Die Kammer der Bauingenieure weist darauf hin, dass für die Überwachung der Bauausführung private Unternehmen zuständig sind. Ursprünglich waren die Kammern von Architekten und Ingenieuren auch für die Genehmigung von Projekten zuständig, doch wird davon seit langem abgesehen. Es zeigt sich jedoch auch, dass die Überwachung der Bauausführung wenig Sicherheit schafft, wenn nicht zuvor die Projektentwicklung geprüft wurde.

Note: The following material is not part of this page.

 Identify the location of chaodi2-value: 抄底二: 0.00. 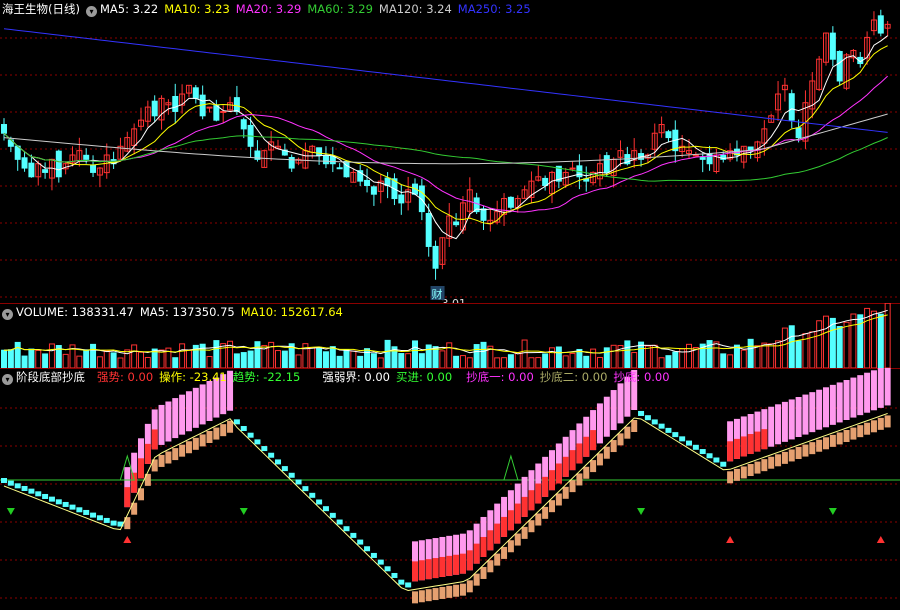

Das Türkische Statistikinstitut hat die Februar-Inflation mit 2,27 Prozent bekannt gegeben. Erwartet wurde ein Preisanstieg um 3 Prozent. Betrachtet man die Details, so zeigt sich, dass für Bekleidung und Schuhe ein Preisrückgang von 5,06 Prozent und für Gesundheitsleistungen einer von 4,38 Prozent festgestellt wurde. Während die Daten für Schuhe und Bekleidung bereits mehrfach für Verblüffung sorgten, war der Rückgang bei Gesundheitsleistungen erwartet worden. Im Januar war die Zuzahlung für Gesundheitsleistungen für Sozialversicherte erhöht worden. Anfang Februar wurde die Erhöhung wieder zurückgenommen. Einen sachlichen Grund gab es nicht. Aber man scheute sich vor der Wirkung auf die Inflation. Bereits zuvor hatte Finanzminister Şimşek erklärt, man bemühe sich bei der Festsetzung von Gebühren darum, vor allem solche zu steigern, die eine geringe Gewichtung im Inflationsindex haben. Jenseits der Frage, wie realistisch die Gewichtung der einzelnen Warengruppen im Verbraucherpreisindex ist, entsteht der Eindruck von Inflationskosmetik. Angesichts der erlebten Inflation dagegen schwindet das Vertrauen in die veröffentlichten Daten weiter. Eine Ursache für das Auseinanderklaffen zwischen dem Inflationsziel der Zentralbank und den Erwartungen der Bevölkerung könnte genau darin liegen.
Am 6. März beschloss der Geldrat der Zentralbank erwartungsgemäß die Senkung des Leitzinses von 45 auf 42,5 Prozent. Der Begründungstext legt nahe, dass die Zinssenkungen fortgesetzt werden. Von Wirtschaftsverbänden wurde die Zinssenkung mit dem Appell aufgenommen, dass nun günstigere Kredite bereitgestellt werden müssen. Doch die Zentralbank hat zwar die Zinsen gesenkt, eine der Stellschrauben für den Geldmarkt jedoch weiter angezogen. Die Obergrenze für den Anstieg von Währungskrediten durch inländische Banken wurde von einem auf einen halben Prozentpunkt gesenkt. Auch bei den TL-Krediten setzt die Zentralbank auf eine Bremsung des Anstiegs. Leichter Zugang zu günstigen Krediten wird darum auf sich warten lassen.